Before we go into the details on how to bypass these controls, you should be fully aware that you are most probably breaking some rules. It could be a clause in your contract of employment or in some sort of computer and network usage policy. We are not responsible if you ignore these warnings, if you decide to punch a hole through in place protection mechanisms it’s your own problem if you get caught, fired, sacked whatever else. Do not come crying here, you have been warned.

First things first we are going to need a server of some sort running Linux. You can get yourself a really cheap VPS from Digital Ocean (my referral link is included) they also have a range of locations to choose from. To get your VPS (also known as a Droplet in Digital Ocean speak) you should follow this guide https://www.digitalocean.com/community/tutorials/how-to-create-your-first-digitalocean-droplet-virtual-server in our example we will be using Debian 8.1 x64 but in reality the choice of Linux distribution will not make much difference as long as you can locate the SSH config file.
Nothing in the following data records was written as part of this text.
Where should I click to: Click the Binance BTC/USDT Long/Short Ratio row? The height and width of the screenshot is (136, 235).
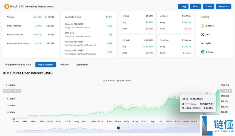click(88, 26)
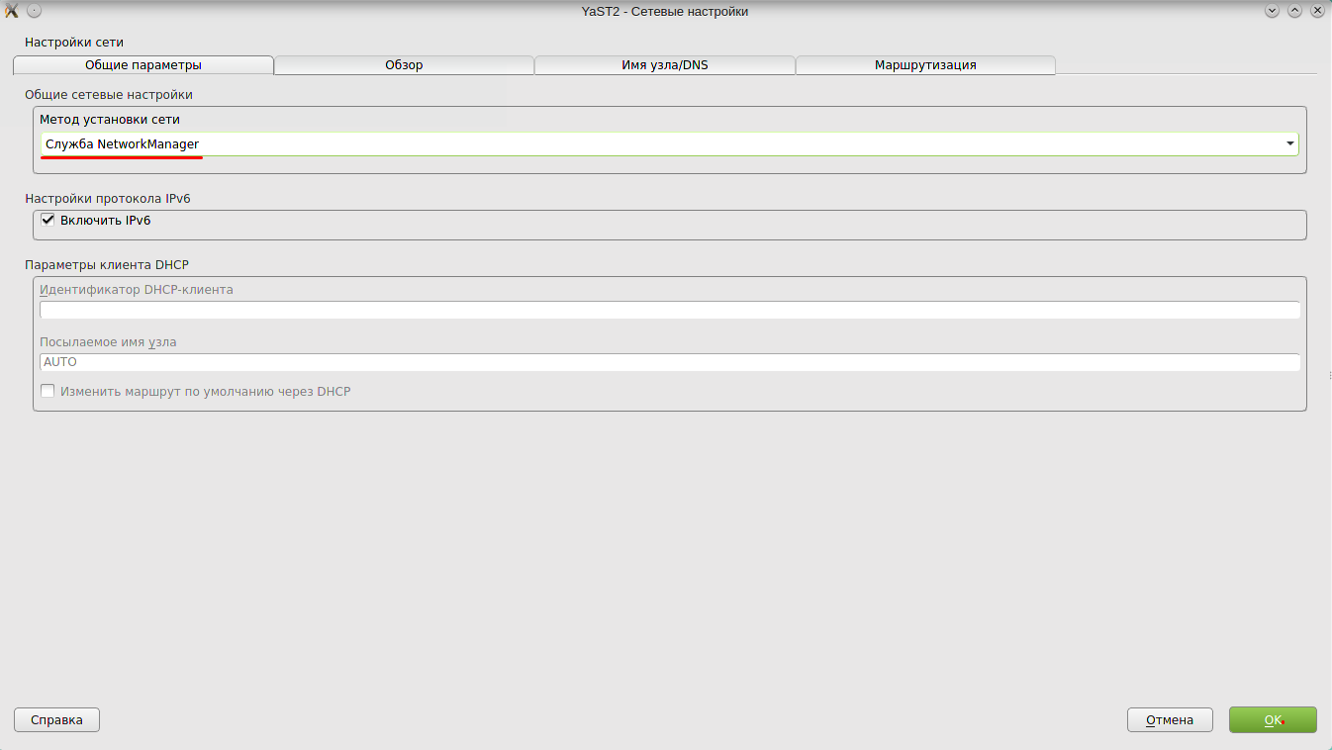Screen dimensions: 1332x750
Task: Maximize the YaST2 window
Action: tap(1294, 11)
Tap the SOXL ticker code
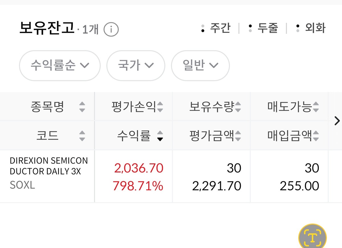 pos(22,185)
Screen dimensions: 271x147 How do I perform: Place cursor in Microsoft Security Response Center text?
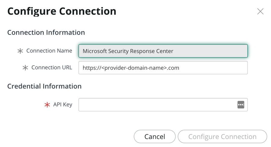coord(128,51)
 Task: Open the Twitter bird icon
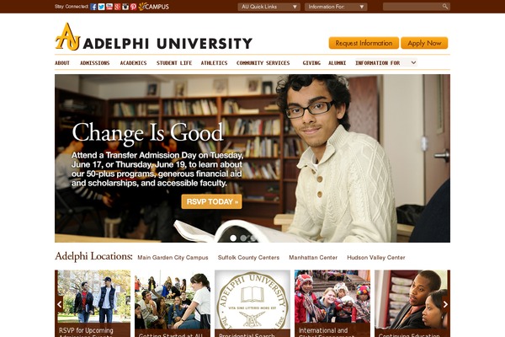click(x=102, y=7)
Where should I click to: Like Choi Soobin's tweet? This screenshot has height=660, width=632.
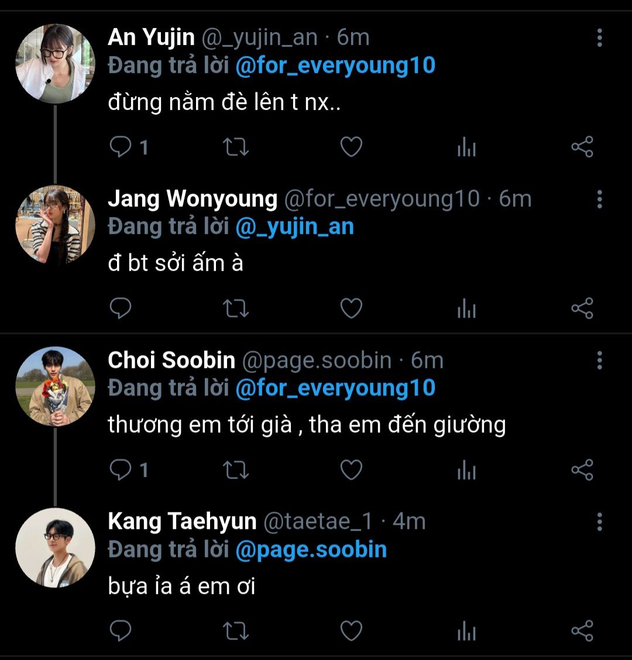(x=351, y=470)
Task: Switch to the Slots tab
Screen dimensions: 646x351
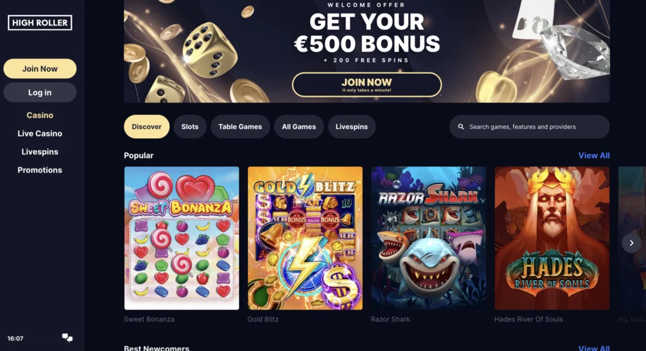Action: point(190,126)
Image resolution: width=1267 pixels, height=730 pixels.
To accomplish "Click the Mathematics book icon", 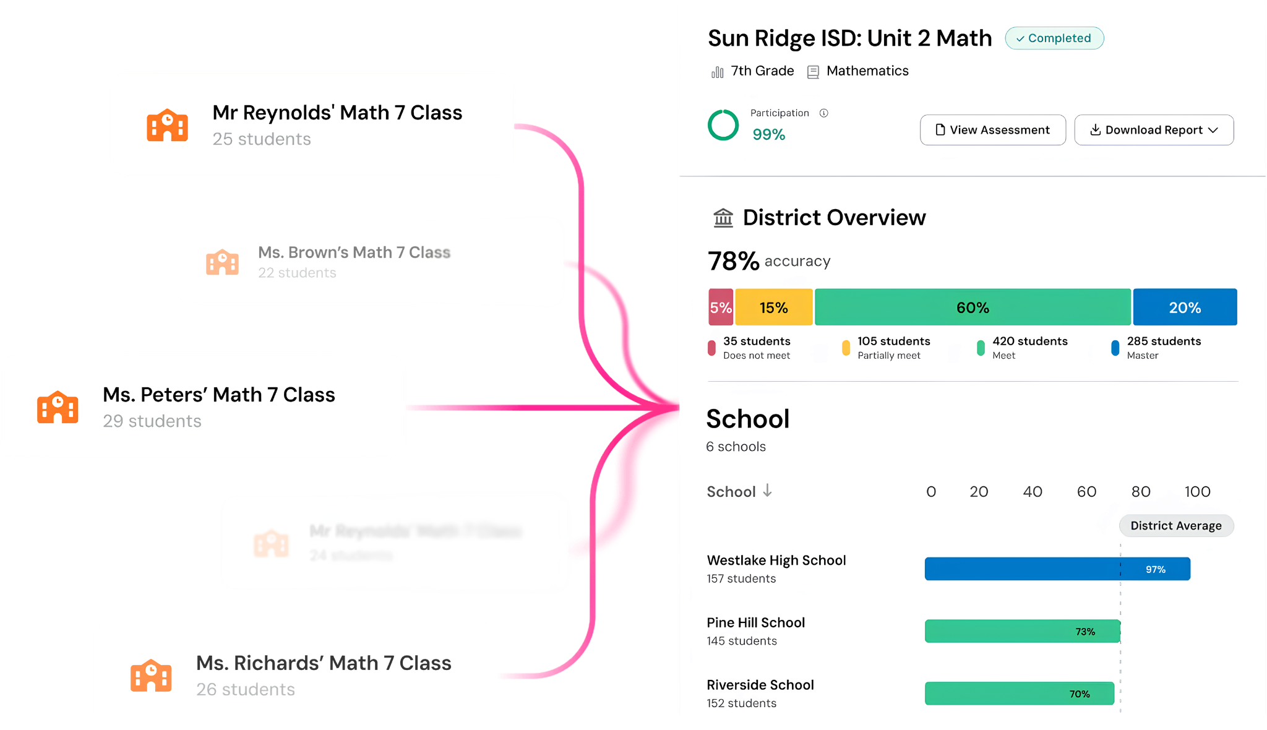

Now you have your VPS up and running, login using your favorite SSH client, you will need to login as root or use sudo to gain root privileges if logging in as a non privileged user. You need to edit the sshd_config file to allow SSH to listen on multiple ports. We want to listen on port 22 and port 443.

nano /etc/ssh/sshd_config

Find the row which denotes the port which SSH is configured to listen on, it will look like this.

Port 22

Add an additional row underneath this to allow sshd to listen on port 443

Port 443

Now save the changes and quit out of nano, you can use Ctrl + x to quit and be prompted to save or Ctrl+o to save and then Ctrl+x to quit.
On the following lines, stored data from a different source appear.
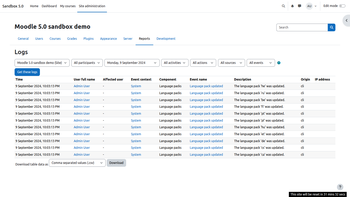350x197 pixels.
Task: Open the All participants dropdown
Action: [x=87, y=63]
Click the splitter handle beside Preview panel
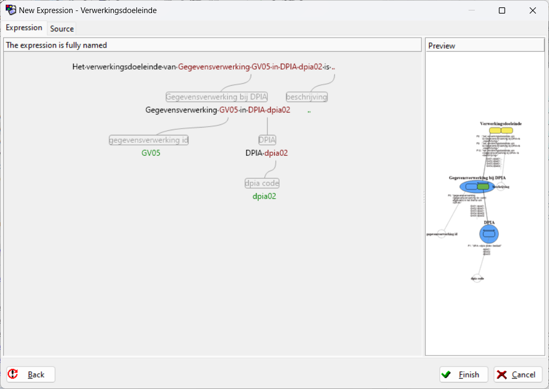The width and height of the screenshot is (549, 389). (423, 197)
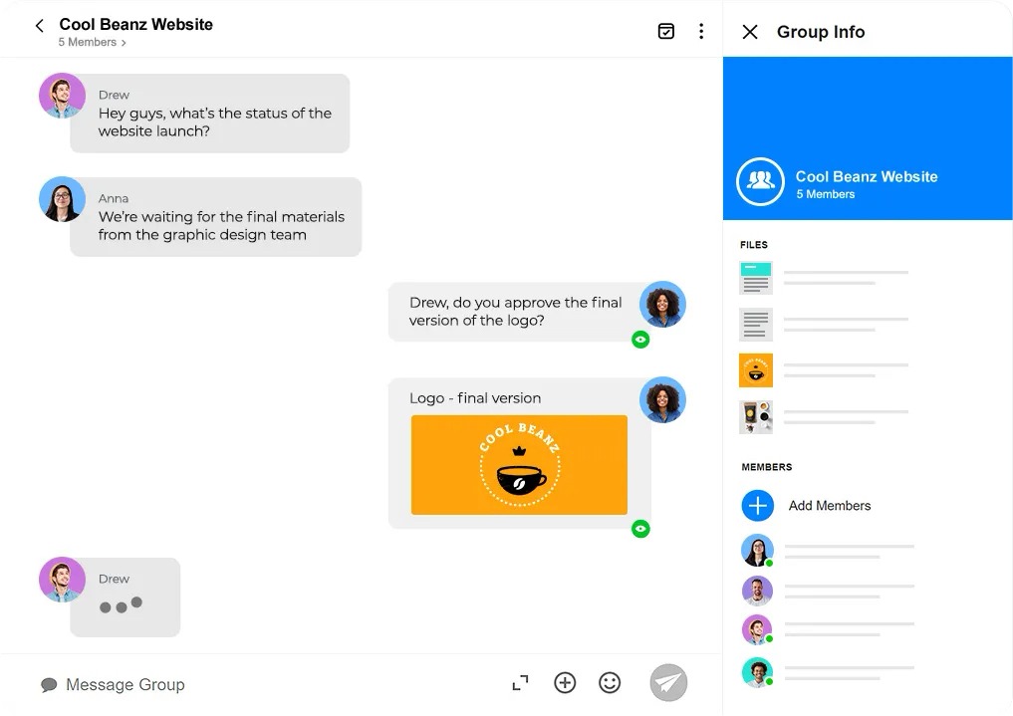
Task: Click the green read receipt on the logo message
Action: pos(640,530)
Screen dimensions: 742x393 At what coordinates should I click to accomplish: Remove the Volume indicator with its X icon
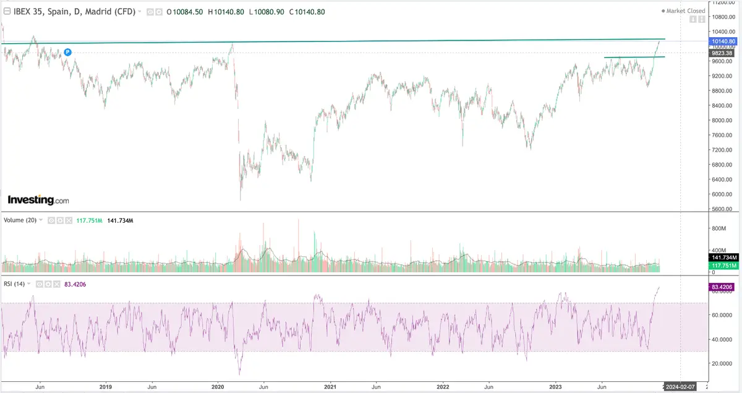(69, 220)
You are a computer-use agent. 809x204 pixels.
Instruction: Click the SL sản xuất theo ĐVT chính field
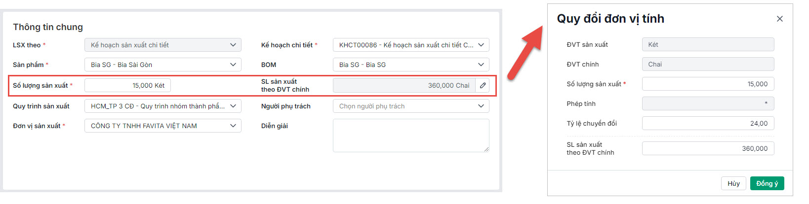404,85
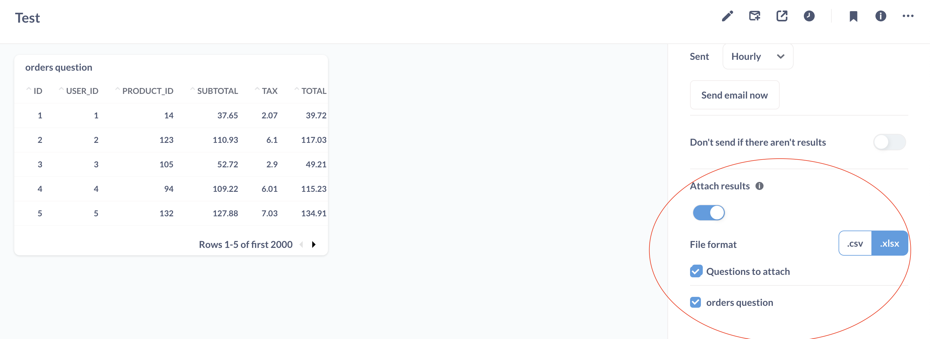Click the orders question card title
This screenshot has width=930, height=339.
pyautogui.click(x=58, y=67)
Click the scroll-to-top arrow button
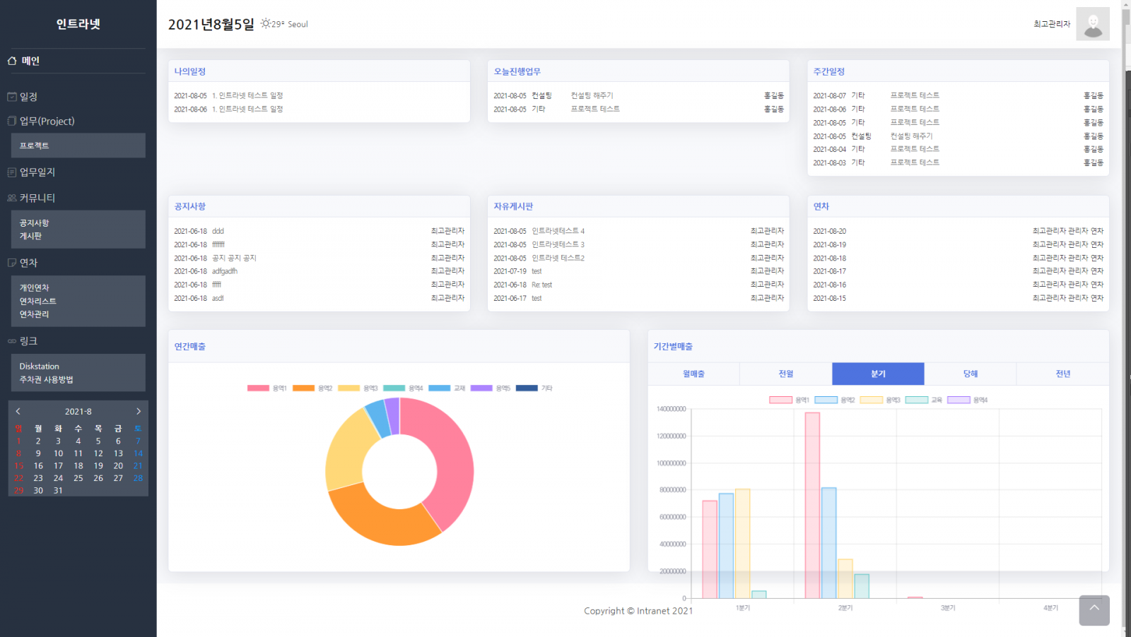This screenshot has width=1131, height=637. click(1094, 610)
For the next step make sure to restart the SSH service, on Debian you can do this by running the following command.

/etc/init.d/sshd restart

Your SSH server should now be listening on both port 22 and 443, you can test it by opening a new SSH connection to the server IP but change the port number 22 for 443, it would look like this if you were using Putty.

Putty Connection

Now you should be able to login again using the same user account you used last time.

If you have got this far you are ready to bypass the proxy content filter. Open Putty make sure its a new Window and not an existing session as the Proxy configuration options do not work if it’s a Window of a current session. Next configure the proxy settings in Putty to be the same as the ones your network is using, you can sometimes find these in the proxy settings of your web browser.

In our case we are using the proxy IP of 192.168.100.100 and the port 8080.

 

Putty Proxy Settings

 

To actually tunnel the traffic we need to make Putty act as a dynamic proxy (socks proxy) so within the same Putty window as before, click on SSH and then Tunnels. You should enter the source port as 8000 and select the Dynamic radio button then click add.

Putty Dynamic Proxy

We are very very nearly there now, still within Putty on the left hand side scroll back up to Session, you should now enter the IP address of your VPS and the port 443 and ensure the connection type is set as SSH just as we done when we tested port 443 was accepting SSH connections. Once you are happy the configuration is correct click the Open button and then login one more time.

Putty Connection

 

If you have managed to login at this point, then congratulations you just punched a hole through the proxy content filter, you should be logged into the shell of your VPS.

Putty Established Session

One last step is to reconfigure your web browser to point at the Putty dynamic proxy we configured listening on port 8000. Remember the proxy type is SOCKS not HTTP. In Internet Explorer it might look like this.

Internet Explorer Proxy Settings

You could now browse to a website like http://www.whatismyip.com if the IP address is reported as the IP address of your VPS then you now have unrestricted access to the web.

Enjoy and remember to be responsible, mechanisms like proxy content filters are put in place for a good reason. If not to protect you from seeing unsuitable content to at least protect the network to some degree from spyware, viruses etc.